* **Data in this exercise**:
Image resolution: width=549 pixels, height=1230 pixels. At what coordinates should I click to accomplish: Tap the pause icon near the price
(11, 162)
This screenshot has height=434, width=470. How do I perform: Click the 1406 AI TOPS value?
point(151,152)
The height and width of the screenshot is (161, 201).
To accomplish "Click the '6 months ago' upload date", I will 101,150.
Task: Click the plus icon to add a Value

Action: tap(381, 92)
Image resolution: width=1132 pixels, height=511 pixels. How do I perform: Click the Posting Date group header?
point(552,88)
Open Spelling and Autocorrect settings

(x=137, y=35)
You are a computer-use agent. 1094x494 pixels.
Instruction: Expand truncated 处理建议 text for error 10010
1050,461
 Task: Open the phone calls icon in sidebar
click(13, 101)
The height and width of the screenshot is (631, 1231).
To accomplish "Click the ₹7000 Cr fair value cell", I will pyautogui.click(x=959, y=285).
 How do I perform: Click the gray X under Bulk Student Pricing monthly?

* **Work to be completed**:
Copy every one of the lines above word for word, from the first to the last.

* **Written response**:
Image resolution: width=549 pixels, height=1230 pixels. At what coordinates should I click to accomplish: Tap the pause icon near the price
(11, 162)
This screenshot has height=434, width=470. How do I perform: Click the 1406 AI TOPS value?
point(151,152)
The height and width of the screenshot is (161, 201).
To accomplish "Click the '6 months ago' upload date", I will 101,150.
Task: Click the plus icon to add a Value

Action: tap(381, 92)
Image resolution: width=1132 pixels, height=511 pixels. How do I perform: Click the Posting Date group header?
point(552,88)
Open Spelling and Autocorrect settings

(x=137, y=35)
You are a computer-use agent. 1094x494 pixels.
Instruction: Expand truncated 处理建议 text for error 10010
1050,461
 Task: Open the phone calls icon in sidebar
click(13, 101)
The height and width of the screenshot is (631, 1231).
To accomplish "Click the ₹7000 Cr fair value cell", I will pyautogui.click(x=959, y=285).
 How do I perform: Click the gray X under Bulk Student Pricing monthly?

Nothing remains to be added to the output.